Why this consultant was wrong was because the market for salmon was far from saturated as the subsequent fifteen years have clearly demonstrated. What had happened was that the small niche market for salmon as a luxury product had become saturated, but falling prices had created a whole new demand for value for money salmon, which has continued to grow unabated. This meant that the market image of salmon had changed from a luxury treat occasion to a value for money every day meal choice. To cater for this market, the salmon industry had also to change. From being an industry of high margins and low volumes, it had to evolve into one of low margins and high volumes.

As the new market developed, consumers became less interested in the origin of the salmon, whether it was of superior quality and much more interested in whether it could be used in the every day family meal. Price became much more important.

Unfortunately, this was not the image these Community producers wanted for their salmon. They still perceived their salmon as something special, but as demand increased beyond the capabilities of  the Community industry, more salmon flowed into Europe from Norway. With more salmon to choose from, consumers were unable to tell one slab of fillet from another and any differential between Scottish and Norwegian salmon began to disappear. Community producers found that whilst they were still producing a supposedly superior product, they were actually competing directly against Norwegian salmon. This was not what they wanted.

The point of bringing a dumping case is simple. If the flow of salmon from Norway can be restricted or even stopped, then suddenly salmon would again be in short supply and thus artificially regaining its rarity value and thus its perceived market image.

It is only necessary to read the words of Angus Morgan responding to the imposition of provisional dumping duties to see that this is true. On the 22nd April he said ‘For the future we can now look forward to be in a position to supply consumers in the UK and in Europe with what they most prize – Irish and Scottish salmon’. What they most prize? The problem for Mr Morgan and the EUSPG is that they have never gone out into the market and seen what consumers really want. Their view of the salmon market stems from the past and this is where the salmon industry will remain unless the Commission realise that they have made a grave error in allowing this anti-dumping case to progress. Equally, Mr Morgan and his colleagues in the EUSPG need to recognise that their vision of the salmon industry has long gone. It is time to adapt to the new realities of the marketplace rather than try to adapt the market to their vision.

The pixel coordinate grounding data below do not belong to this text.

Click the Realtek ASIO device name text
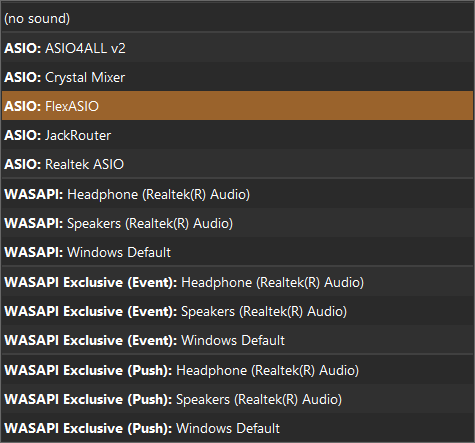 pyautogui.click(x=84, y=164)
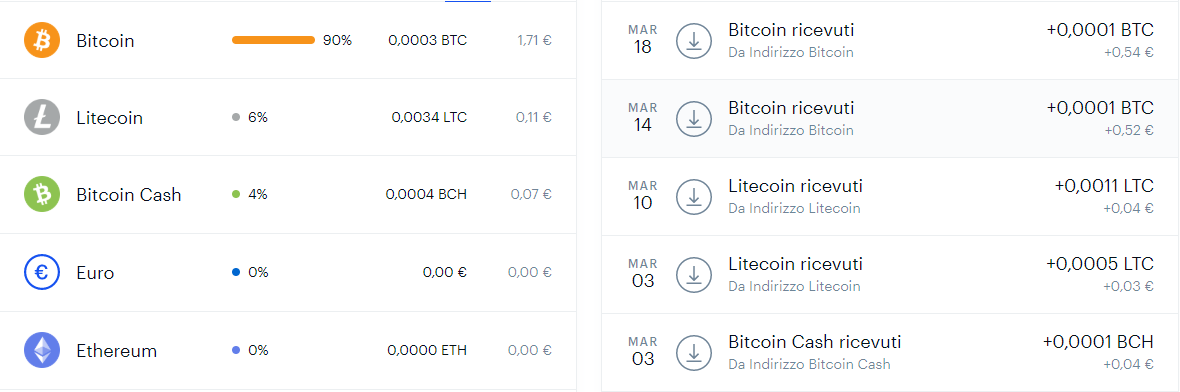This screenshot has height=392, width=1180.
Task: Click receive icon of Bitcoin Cash ricevuti transaction
Action: pos(694,353)
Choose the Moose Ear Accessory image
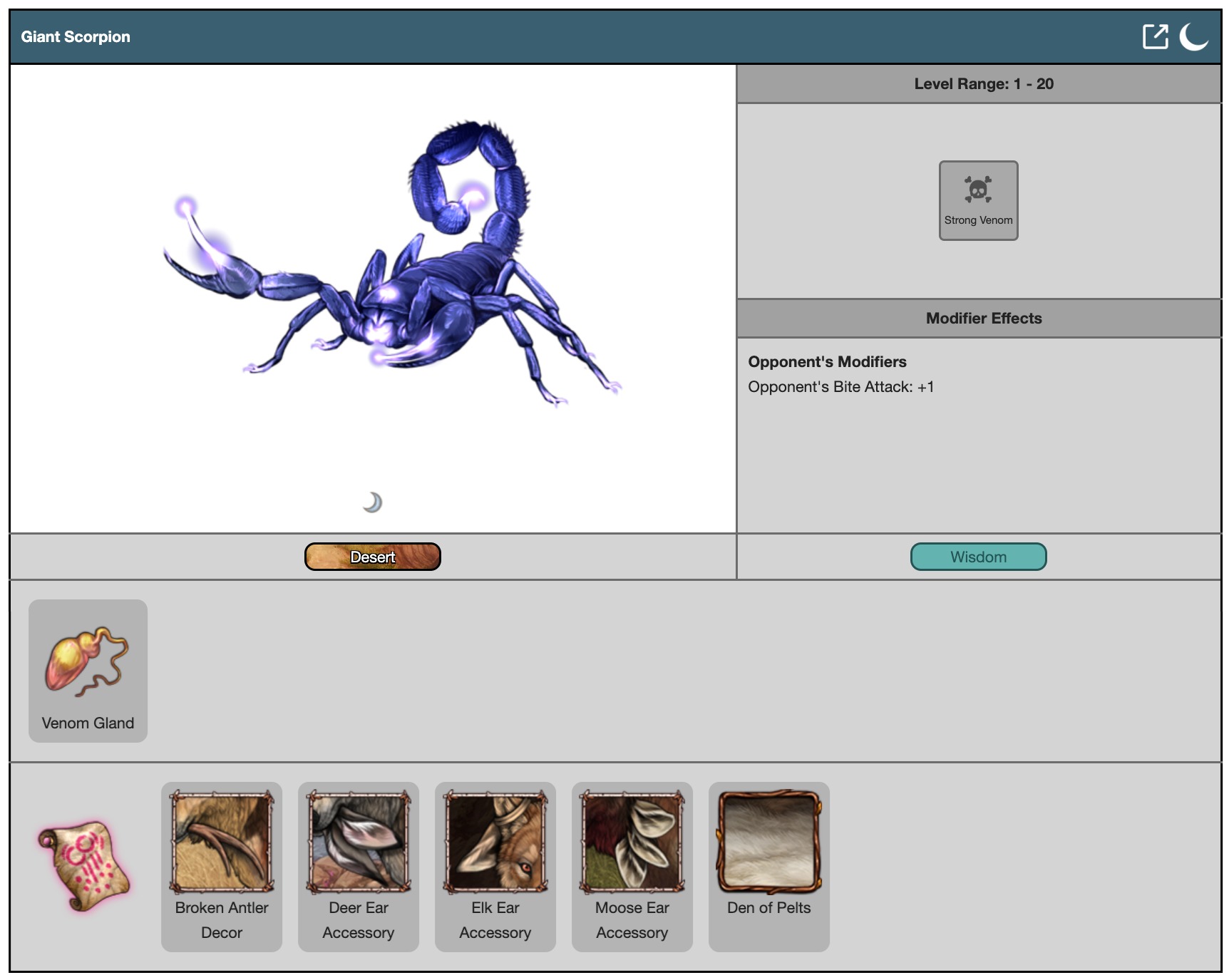This screenshot has height=980, width=1229. pyautogui.click(x=632, y=842)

Claude Veron-Reville said that dumping isn’t a fair practice; it is a predatory practice designed to win markets in an unfair fashion. What she doesn’t realise is that the Norwegians are not winning markets from the Community, but meeting an untapped share of a growing market which the Community industry cannot supply. The EUSPG have never supplied any examples of Community producers who have been unable to sell their salmon because of a market saturated with Norwegian fish. They may not be getting the price they want, but the markets are driven by the consumer not the producer. This is why those farming companies that are now successful are those that have moved from the production-led strategies of old to those which are more market-led. Instead of producing the salmon these companies think that the consumers want, as in the EUSPG’s case, they are now producing the salmon that the consumers actually want.

It is not to late for the European Commission to realise this. After all, its obvious isn’t it?